I was walking along the road with two friends — the sun was setting—suddenly the sky turned blood red — I paused, feeling exhausted, and leaned on the fence — there was blood and tongues of fire above the blue-black fjord and the city — my friends walked on, and I stood there trembling with anxiety — and I sensed an infinite scream passing through nature.


Some would call this a primal scream. One that is lodged deep within, resulting perhaps from some traumatic childhood experience. Say like, being left home alone?



The painting itself has seemingly undergone its own trauma, as Munch toyed with several variations of it over the course of a seventeen year period. So he did spend considerably more time on it than the work at first glance would seem to have required. It’s always surprising to learn how much “noodling” around artists will do, before they feel they have gotten it right and can just let it be.




Then there have been the thefts and theft attempts along the way with resultant damage requiring repair and restoration, to add to the pain. The last retrieval, made by Norwegian police (along with Munch’s Madonna), occurred in August of 2006.

The Scream. We get it. Instantly! We’ve all been there.
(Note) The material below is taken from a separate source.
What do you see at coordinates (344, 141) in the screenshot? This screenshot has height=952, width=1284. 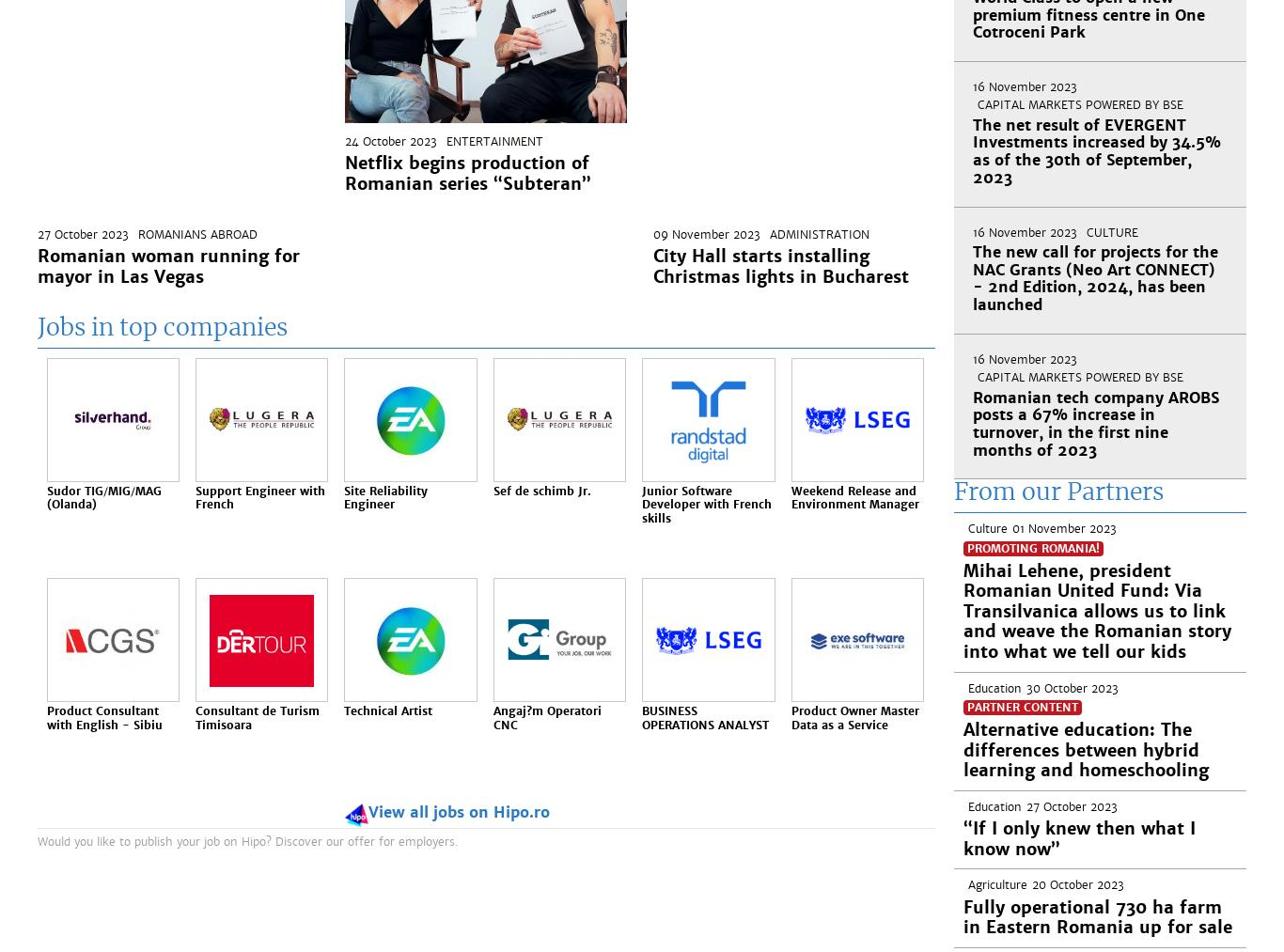 I see `'24 October 2023'` at bounding box center [344, 141].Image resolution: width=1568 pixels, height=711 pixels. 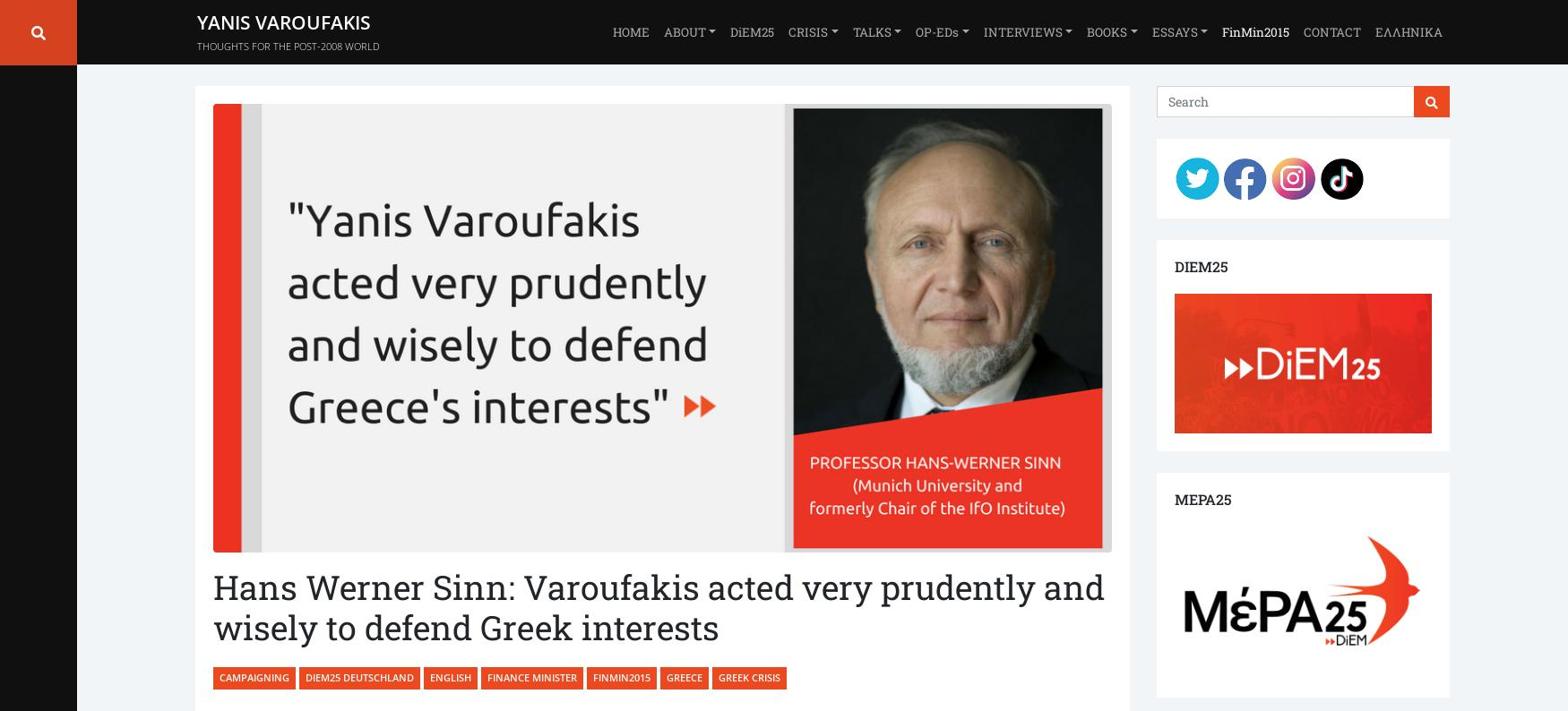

Yet despite its ubiquity in the pop culture—often parodied, imitated, appearing in unexpected places as it once did in The Simpsons, made into dolls and Halloween masks, affixed to mugs and T-shirts, and even silk screened by the master of pop art, Andy Warhol— it still draws crowds. It’s as if we need to file past it to pay our respects to high anxiety.







Xmas Tree


Freshly cut and carted off
to Any County, USA
this Douglas-fir might be said
to begin the business of dying.


To be or not to be is not
an option for the designated tree.


Yet in its severed and uprooted state
it clings to itself
by the will of its very own branches;


summons up the plasma reserves
of its own sweet sap;


glories in its own
delicious essence.


How long denied of mother’s milk
and God’s green earth
could you go on?


A question perhaps for St. Thomas Aquinas.
For even the chicken
headless and running amok
quickly runs out of time.


But the tree stands tall in our living room—
a miracle in the making —
guzzling water from the bottom up


while weighted down
by our baubles and beads
and bubbling lights.


One less noble would have long ago yielded
to the ghosts of Dickens
to the yuletides past


at the very first whack
of the woodman’s axe.


But the tree as if cast
in some passion play


hangs on.

                  —Ron Vazzano








Don’t forget to set your Mayan Calendars back one decade on December 21st at 2 AM, the first day of the winter solstice. Or else we might not be around later that day or ever again. (JANUARY, 2012 Muse-letter).